View of ザナロア=エルシャン=ソラキル ソラキル王国新国王 元王位継承順位第七位






「陛下、エリアス殿が!」


 私が馬を走らせてようやく戻った本陣の天幕には、慌てふためく指揮官達がいた。


 この狂騒、悪くはないが……流石に私もこの状況で趣味を優先する訳にもいくまい。


「分かっている。まさか英雄があのようにあっさり敗れるとは予想出来なかったな」


 馬を走らせながら後ろを窺っていたが……エリアスはエインヘリアの王こそ英雄級だと言っていたが……その王に刃を届かせるどころか、護衛にやられてしまうとはな。


 あれだけ自信に満ちて英雄と呼ばれた男があっさりと敗れる様には、笑いを殺しきれなかった……あぁ、傍で見られなかったのが本当に残念だ。


 いや、そんなことを言っている場合ではないな。


「エリアス殿は死んではいないようですが、敵の捕虜となりました。何とか返してもらえるように交渉を……!」


「馬鹿な!捕虜となった英雄を誰が解放するというのだ!そもそも、英雄を捕虜とした所で手痛い反撃を受けるだけだ!おそらくもう殺されておるわ!」


「捕虜とした以上、捕虜とする価値があると判断したはずです!おっしゃる通り英雄を捕虜にするというのは大きな危険を伴いますが……エリアス殿を倒した者が居れば抑えきれるという判断でしょう。殺すつもりならばあの場で殺したはずです!」


 舌戦が始まる前までは一切口を開くことのなかった旧臣達が気を吐いているが……少し視野が狭いようだな。

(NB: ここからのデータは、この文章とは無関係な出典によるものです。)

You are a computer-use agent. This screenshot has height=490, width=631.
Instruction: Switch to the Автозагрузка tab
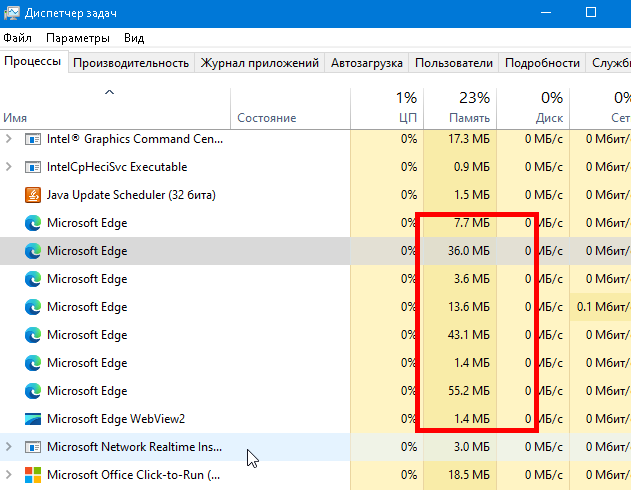click(367, 63)
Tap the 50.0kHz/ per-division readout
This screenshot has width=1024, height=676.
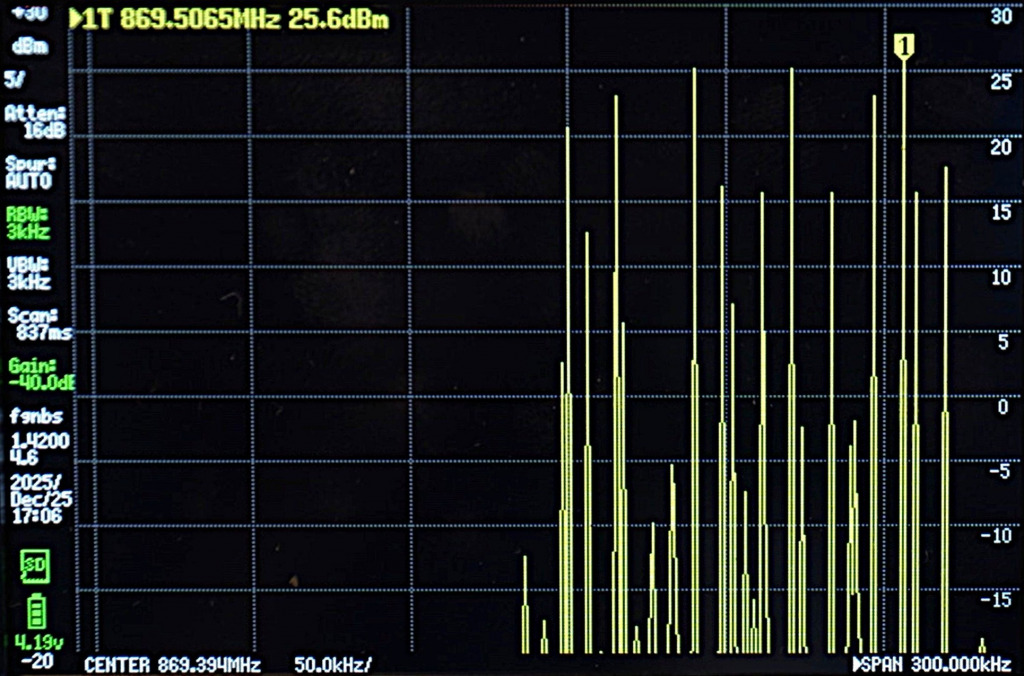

 エリアスを完全に封じ込められるのは既に分かっていることだしな……。


「恐らく相手の狙いは、捕虜となったエリアス殿を解放する条件に、こちらの軍を引かせることでしょう」


「……」


 それはどうだろうか?


 あの王の立ち居振る舞い……あれはこちらを敵と見なしていなかったように見えた。


 恐らく、相手の狙いはこちらを引かせるなどという消極的な物ではない。


「ここまで軍を進めておいて、一戦も交えることなく引くのか?」


「それも仕方ないだろう?エリアス殿を捕虜にされたというのはかなりマズイ。大帝国に何と説明する?」


「それはそうだが……」


「そもそも、英雄を倒す様な相手が居るのだぞ?兵力三倍とは言え勝てるのか?」


「何を弱気な!いくら相手がエリアス殿を倒したからといっても所詮は個人!十万もの兵力の差を覆せるものか!」


 確かに十万もの差となると、個人では一局面でしか対応出来ない以上手が足りないだろう。そして、いくら英雄が倒されなかったとしても、他の兵が全滅してしまっては勝ちとは言えない。

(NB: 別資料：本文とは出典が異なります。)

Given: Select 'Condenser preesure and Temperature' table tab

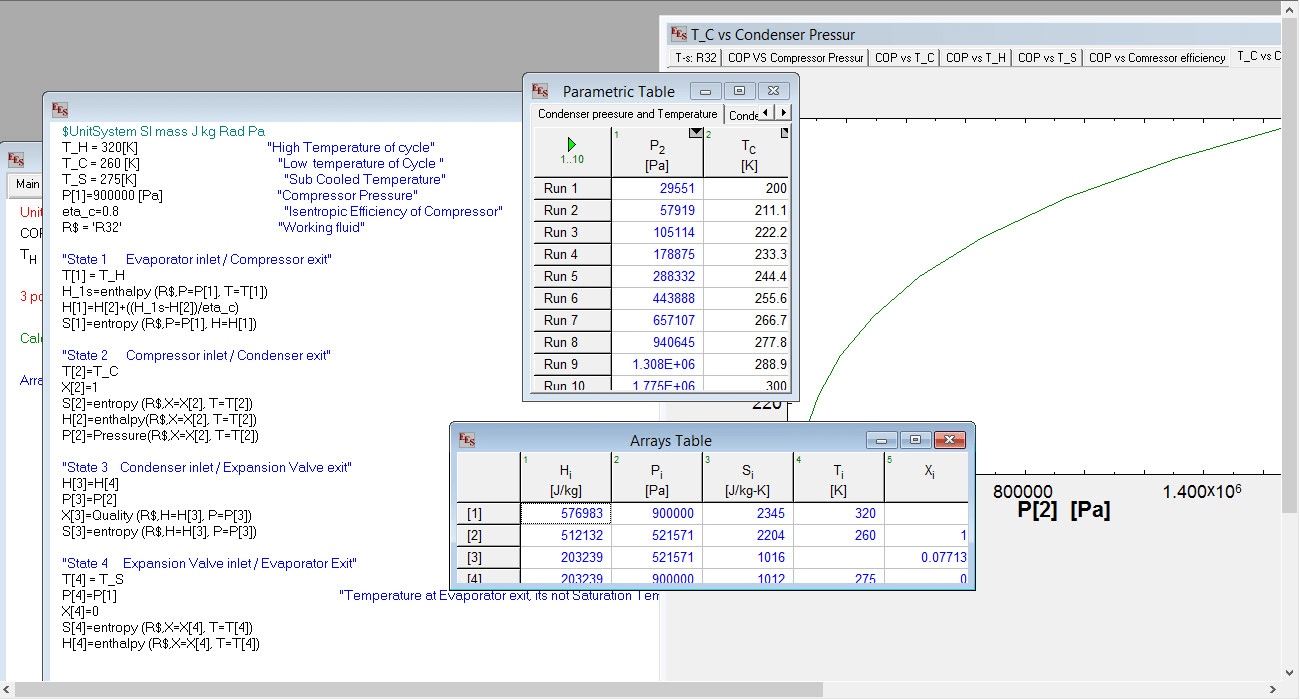Looking at the screenshot, I should (x=627, y=114).
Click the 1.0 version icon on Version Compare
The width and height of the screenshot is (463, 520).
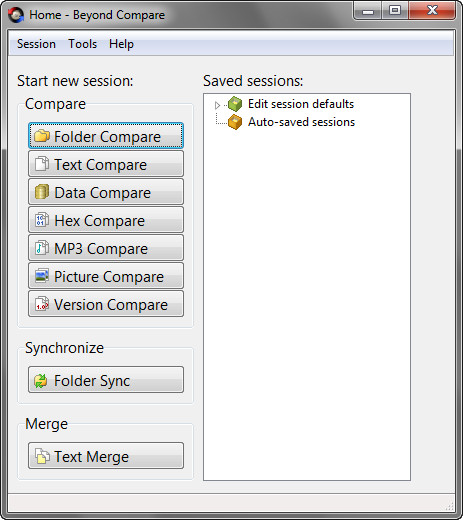click(42, 304)
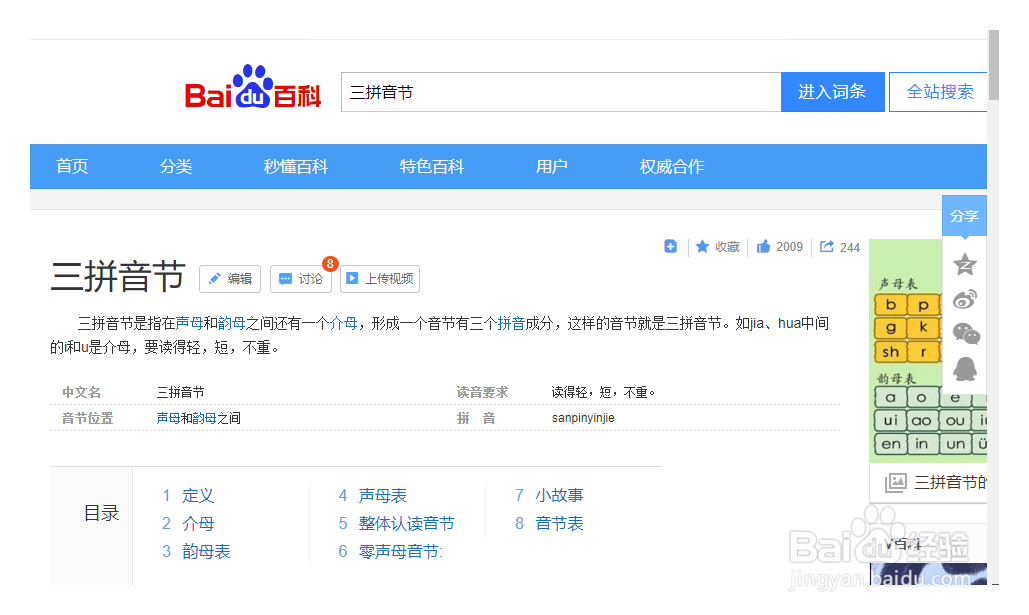Click the blue plus icon near 收藏
The width and height of the screenshot is (1029, 615).
pos(670,246)
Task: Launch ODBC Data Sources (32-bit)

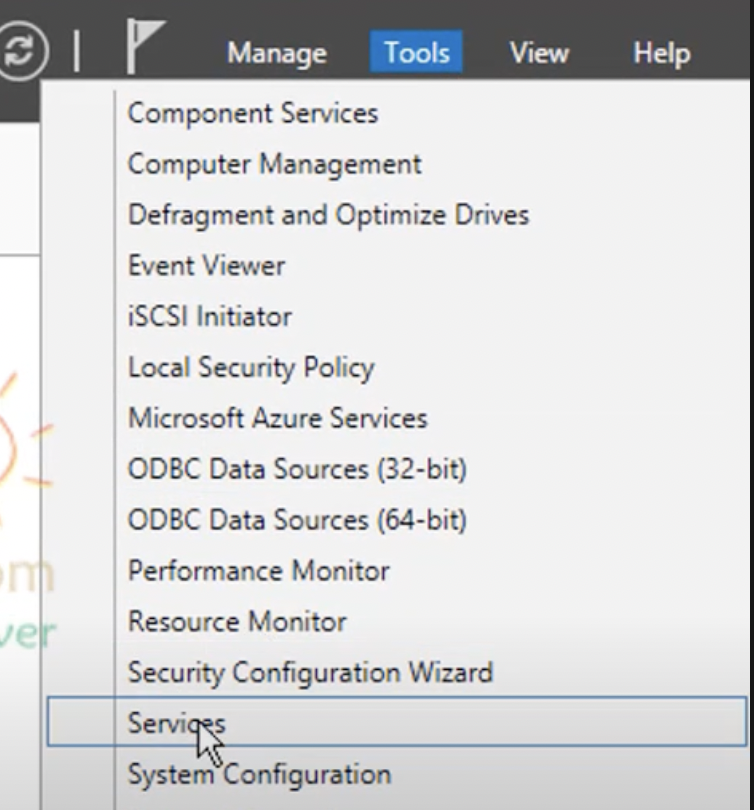Action: tap(296, 469)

 盾を振り回して戦っていた女もエインヘリアの王も鎧姿で、魔法使いといった感じには見られなかった。軍相手に強力な魔法を使い、一気に一掃すると言ったタイプの戦い方をする訳では無さそうだし、十五万対五万という数の差を覆せないようにも感じられるが……。


 ふむ……やはりエリアスを失ったのは痛いな。


 英雄という存在がどの程度危険で、十万という兵力差を覆すことの出来る存在なのか、今の我等には確認する術が無い。


「一つ、皆に言っておくことがある。エリアス殿を倒した敵方の英雄とは別に、エインヘリアの王も英雄級の力を持っている可能性がある」


「え、英雄が敵方に二人!?」


「……敵方が十五万の我等に対し五万で対峙してみせたのは、二人の英雄に絶対の自信を持っているからだろう。だからこそ、野戦で堂々と三倍もの兵力差のある相手に対し布陣しているのだ」


 私の投じた一言で、天幕の中は更に混沌としていく。


 ただでさえ厄介な英雄が二人だからな……そもそもエインヘリアに英雄が居るという事自体が、彼らにとっては想定外であるはず。


 そもそも英雄という存在は、大国と呼ばれるような国以外で見ることは殆ど無い……敵に回すこと等、考えた事も無かったのだろうな。


「陛下……それは、その……」


 友人の一人が窺うような面持ちで言葉を濁す。


 王の言葉を疑うなどと到底許されることではないからな。


「私の所感ではない。エリアス殿が飛び出す前に私に教えてくれたのだ。エインヘリアの王は恐らく英雄級の力を持っていると」


「そ、そうでしたか……」


 エリアスから聞いた話だと伝えると、若い指揮官たちは顔色を青褪めさせる。


 逆に少々年のいっている旧臣たちは、個人の武力に戦況が左右されることはないと強気の姿勢だ。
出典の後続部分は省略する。